** Supplied entries follows **

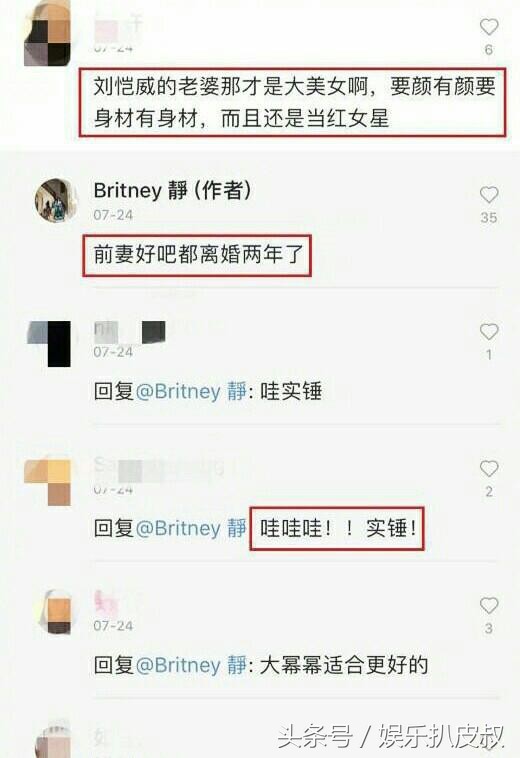Open the partially visible bottom avatar

[54, 740]
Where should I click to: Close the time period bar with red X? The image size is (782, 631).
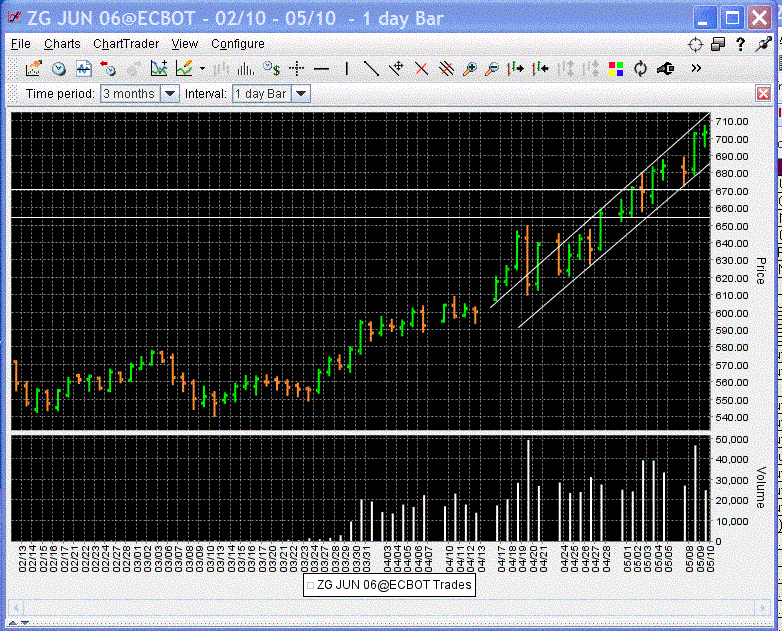point(763,93)
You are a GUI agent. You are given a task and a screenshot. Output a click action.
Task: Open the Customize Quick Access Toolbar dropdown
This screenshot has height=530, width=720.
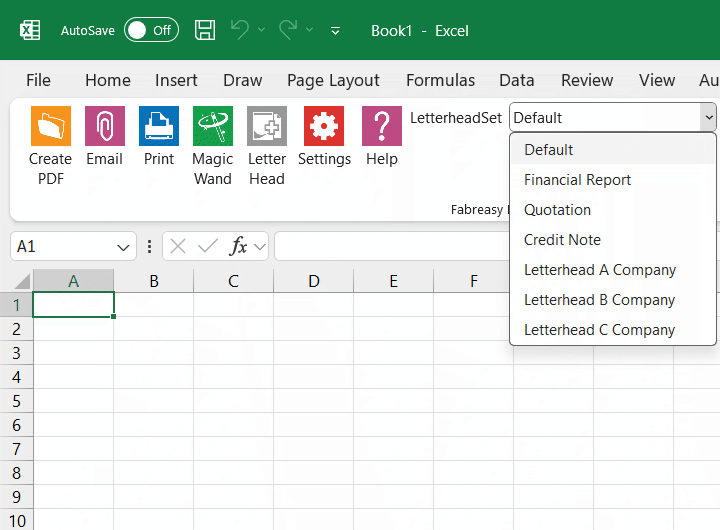335,31
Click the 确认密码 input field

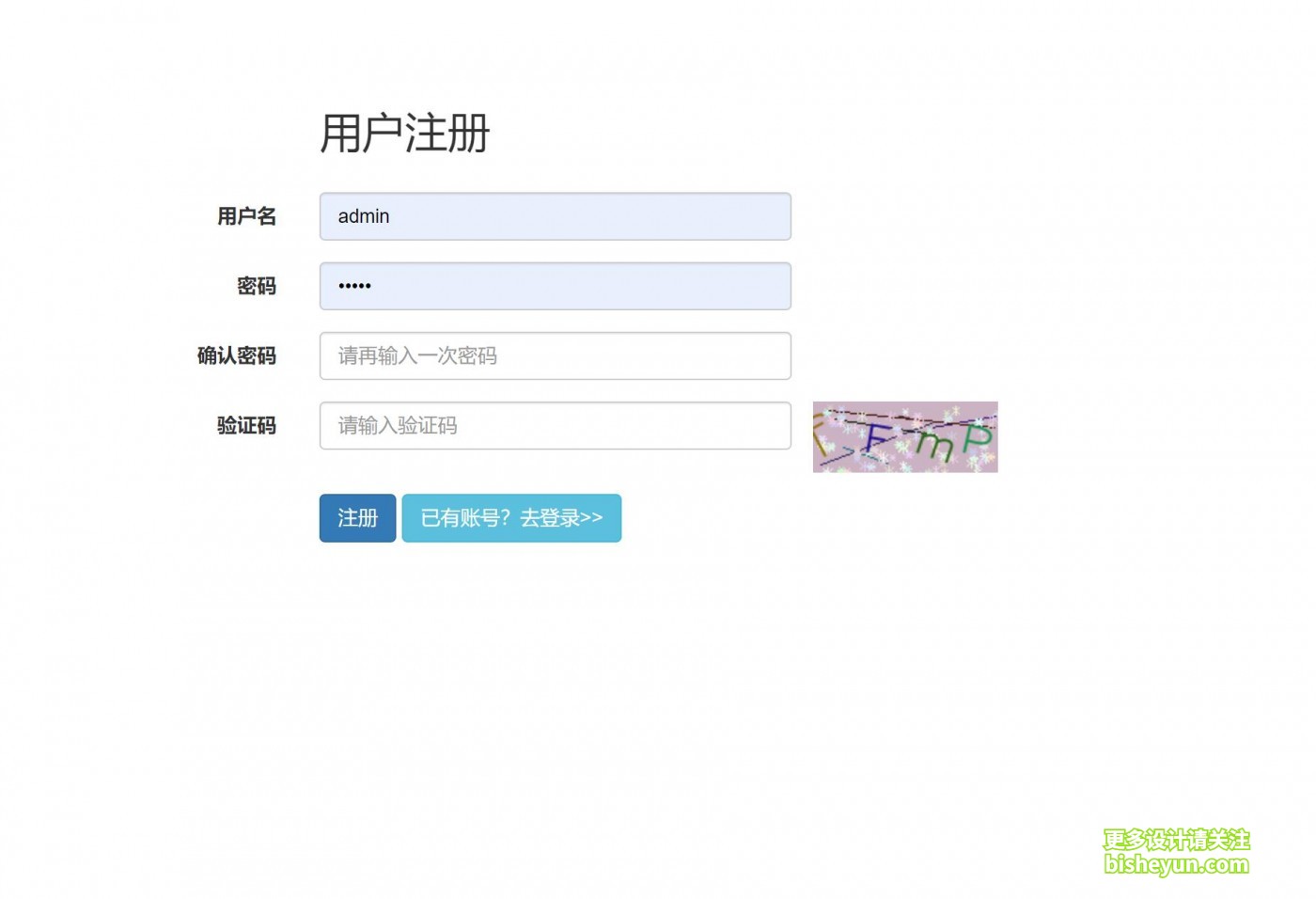coord(555,355)
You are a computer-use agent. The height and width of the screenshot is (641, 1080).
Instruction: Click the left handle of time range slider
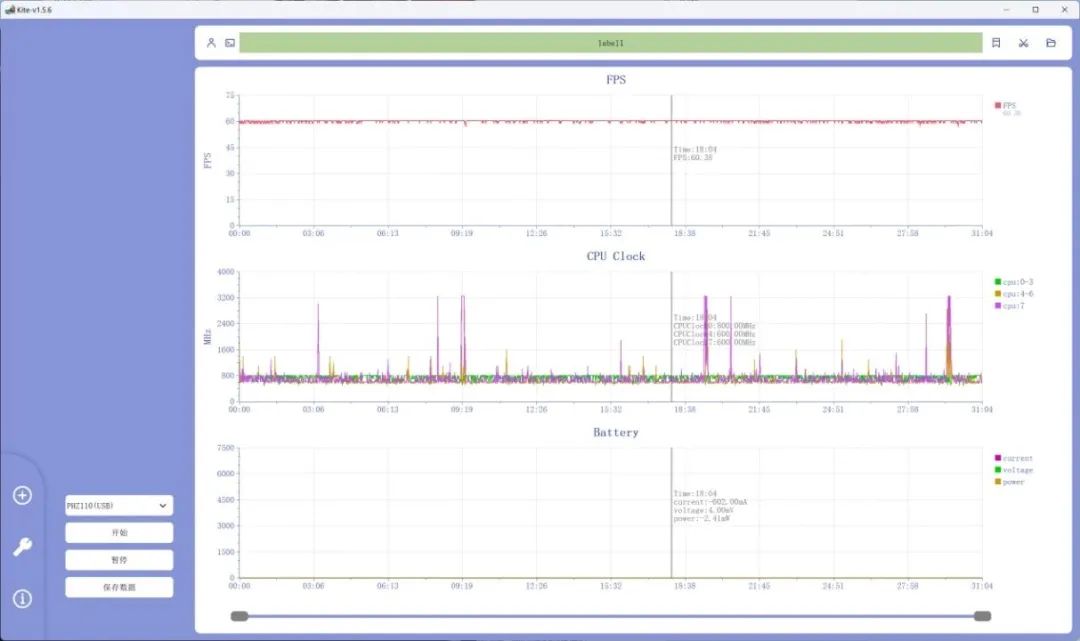[x=239, y=616]

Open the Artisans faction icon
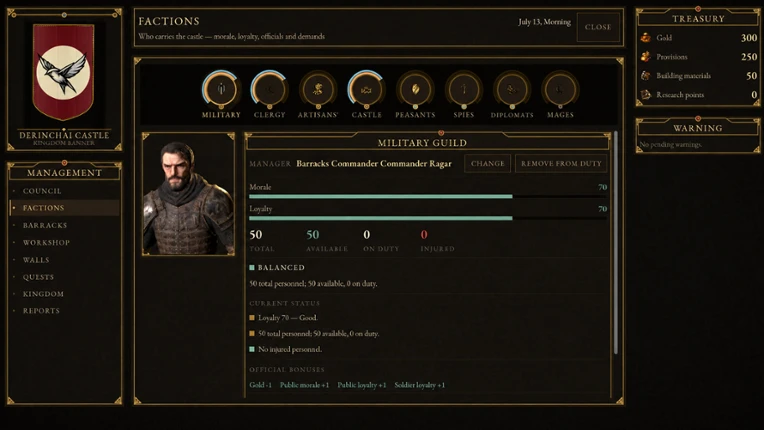[318, 90]
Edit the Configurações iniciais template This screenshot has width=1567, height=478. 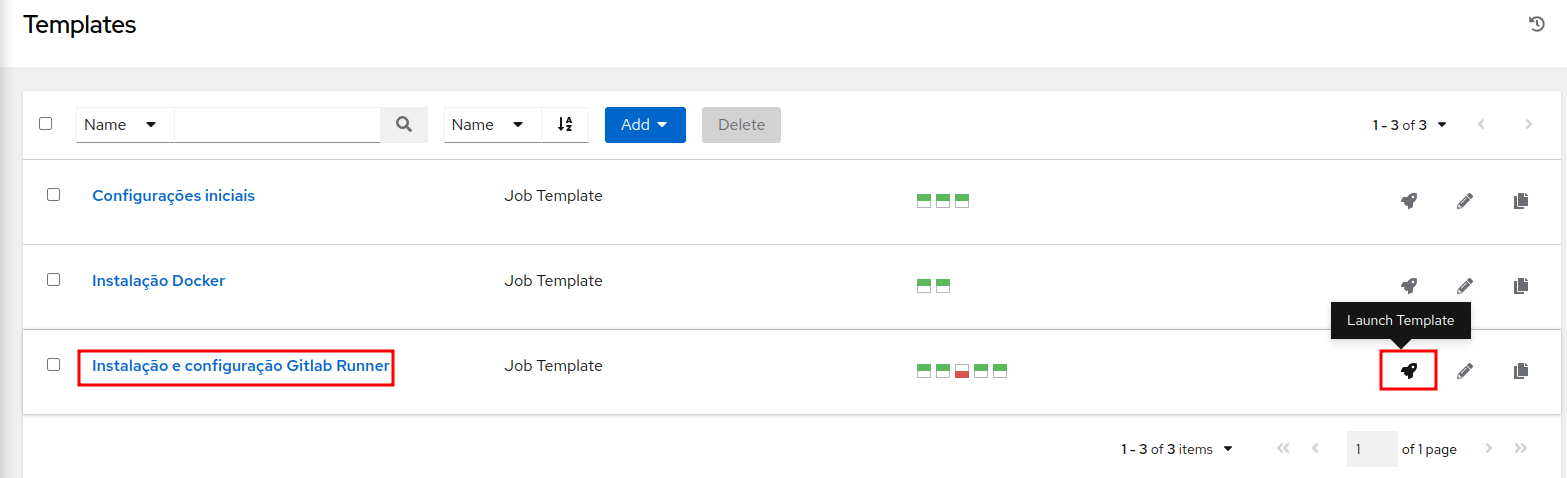click(x=1465, y=201)
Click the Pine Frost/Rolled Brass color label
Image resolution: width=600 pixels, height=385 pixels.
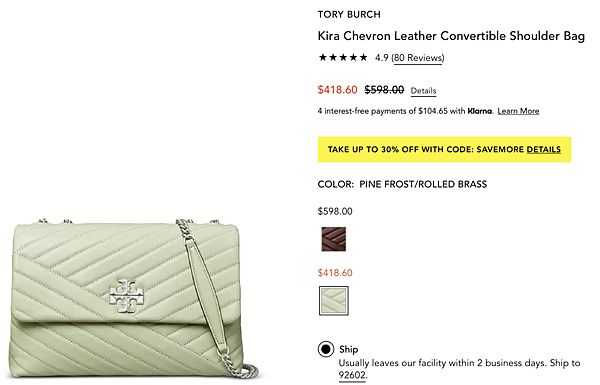(x=423, y=184)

** End of Supplied entries **

Task — Whenever a line of the material holds the word "agent", copy it out.

Answer to the exercise —
You are a GUI agent. You are given a task and a screenshot. Output a click action.
You are a computer-use agent. The height and width of the screenshot is (641, 1080).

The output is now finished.